*記述課題*
**1)** 本文から、「しかし、Nさんの言葉を聞いて」から「とするべき人だと感じていた。」までを、両端の語句も含めて一字一句違えずに書き写せ。
**2)** 本文に登場する人物を、本文での呼び名のまますべて挙げよ。
**3)** 本文によれば、T氏はA社のどの部署のキーパーソンだったか。
:: 本文 ::
ダイワボウ情報システム 川畑佑介
ロジカルな思考と人脈形成術で
困難な案件もものにする
顔が見えない人からは何も買いたいとは思わない
悩める川畑を救ったのは、またもや先輩Nさんだった。「顔が見えない人からは、誰も、何も買いたいとは思わないぞ」。確かに当時の川畑は、依頼を受ければスピーディな対応を心掛け、きちんと客先に出向いていた。しかし、それは依頼を受けたときだけのこと。依頼がないときにまで訪ねていくということはしていなかった。用事がないのなら行く必要はない。それが当たり前だと思っていたからだ。
しかし、Nさんの言葉を聞いて、商売とはそんなドライなものでは成り立たないのだと気付く。そして依頼のあるなしにかかわらず、客先を訪ねるように心掛けた。例えば、A社に対する当時の一日のタイムテーブルは、午前中にA社に〝出社〟し、窓口となっていたソリューション営業部を訪ね、全部員に挨拶をし、困り事はないか声をかけ、提案書を配布することから始まった。そして昼過ぎまではA社に常駐し、午後にようやく自社に戻り別の仕事を片付けるといったスケジュールだった。A社にとって、気づけばいつもダイワボウ情報システム(DIS)の営業担当が部署内にいて、いつでも依頼ができるという環境を整えたわけだ。
よく、〝営業は足で稼ぐ〟と言われる。しかし、学生時代の川畑はそれをナンセンスだと感じていた。無駄に動いて足を運んでというやり方は、合理的でなく非効率的だとすら思っていたのだ。
「対人間の仕事である以上、先輩のNさんが言った通り顔が見える人をより信頼して、そういう人からモノを買いたいと思うのは当たり前のこと。〝足で稼ぐ〟という言葉にはそういう意味があるのだとやっと気付かされました」
やがて、A社のソリューション営業部のキーパーソンであるT氏が川畑に声をかけてくれるようになる。T氏は非常に厳しい人物で、A社内の若手社員には恐れられている存在だった。しかし川畑は、このT氏を尊敬していた。厳しいのは確かだが、決して間違ったことを言ってはおらず、常に顧客のことを最優先に考えるビジネスパーソンだったからだ。その姿勢に感銘を受け、社会人としても手本とするべき人だと感じていた。
:::
:: 提供資料 ::
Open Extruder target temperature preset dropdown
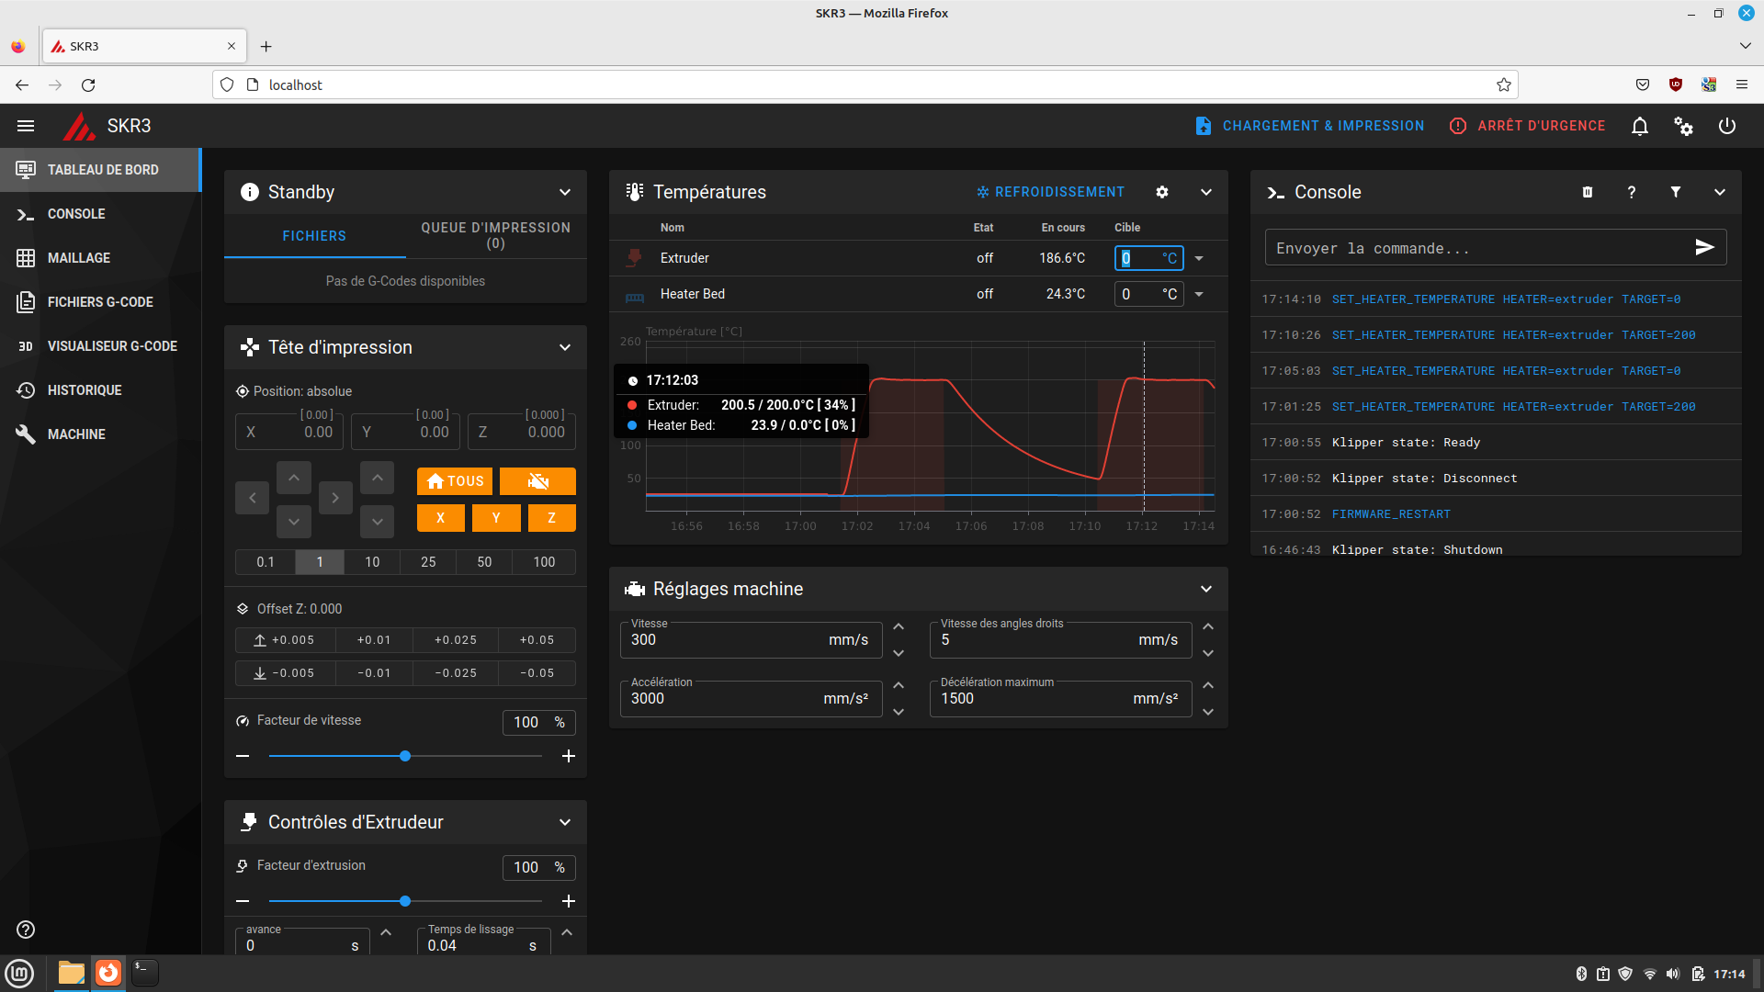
:::
:: 提供資料 ::
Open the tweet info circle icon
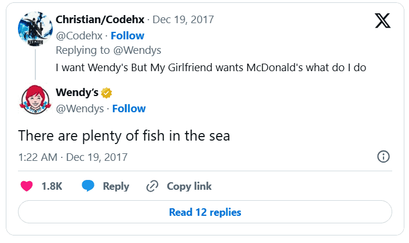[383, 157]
:::
*課題の解答*
**1)**
しかし、Nさんの言葉を聞いて、商売とはそんなドライなものでは成り立たないのだと気付く。そして依頼のあるなしにかかわらず、客先を訪ねるように心掛けた。例えば、A社に対する当時の一日のタイムテーブルは、午前中にA社に〝出社〟し、窓口となっていたソリューション営業部を訪ね、全部員に挨拶をし、困り事はないか声をかけ、提案書を配布することから始まった。そして昼過ぎまではA社に常駐し、午後にようやく自社に戻り別の仕事を片付けるといったスケジュールだった。A社にとって、気づけばいつもダイワボウ情報システム(DIS)の営業担当が部署内にいて、いつでも依頼ができるという環境を整えたわけだ。
よく、〝営業は足で稼ぐ〟と言われる。しかし、学生時代の川畑はそれをナンセンスだと感じていた。無駄に動いて足を運んでというやり方は、合理的でなく非効率的だとすら思っていたのだ。
「対人間の仕事である以上、先輩のNさんが言った通り顔が見える人をより信頼して、そういう人からモノを買いたいと思うのは当たり前のこと。〝足で稼ぐ〟という言葉にはそういう意味があるのだとやっと気付かされました」
やがて、A社のソリューション営業部のキーパーソンであるT氏が川畑に声をかけてくれるようになる。T氏は非常に厳しい人物で、A社内の若手社員には恐れられている存在だった。しかし川畑は、このT氏を尊敬していた。厳しいのは確かだが、決して間違ったことを言ってはおらず、常に顧客のことを最優先に考えるビジネスパーソンだったからだ。その姿勢に感銘を受け、社会人としても手本とするべき人だと感じていた。

**2)** 川畑佑介、Nさん、T氏

**3)** A社のソリューション営業部のキーパーソンだった。